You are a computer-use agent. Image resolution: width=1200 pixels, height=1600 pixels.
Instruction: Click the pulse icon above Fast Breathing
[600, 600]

--

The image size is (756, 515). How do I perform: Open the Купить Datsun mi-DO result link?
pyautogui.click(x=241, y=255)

---

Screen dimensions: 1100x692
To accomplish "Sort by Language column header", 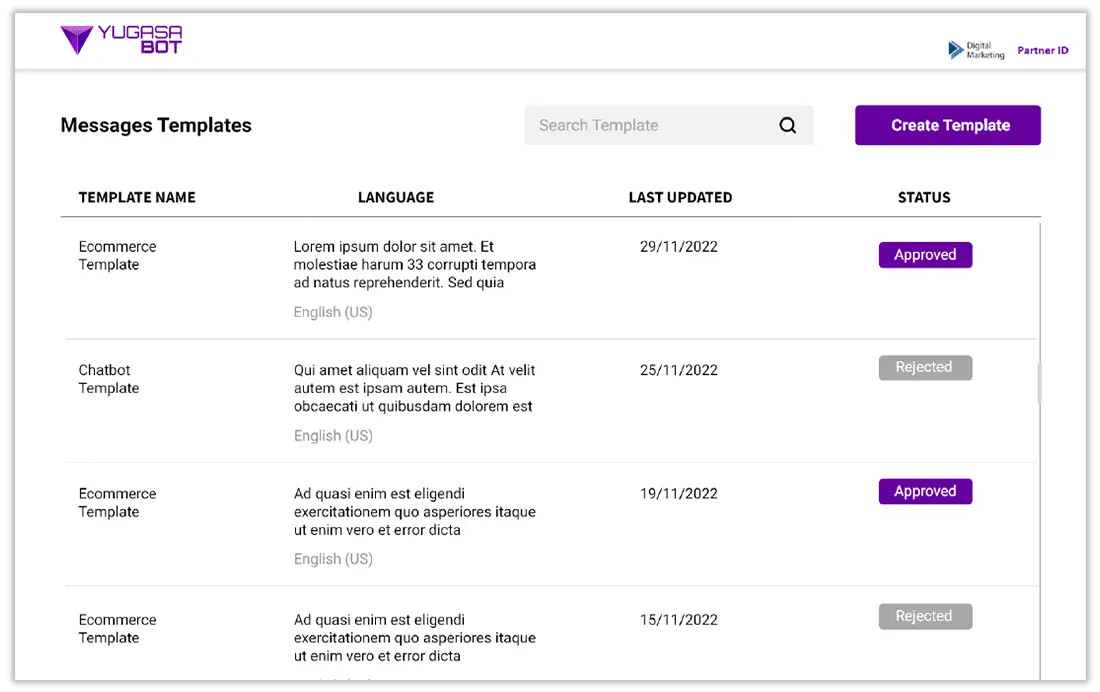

*Exercise goal:* In the entries above, find the line containing "Screen dimensions: 1100x692" and the line containing "by Language column", then copy both and every line between them exactly, without any picture.

*Exercise output:*
Screen dimensions: 1100x692
To accomplish "Sort by Language column header", 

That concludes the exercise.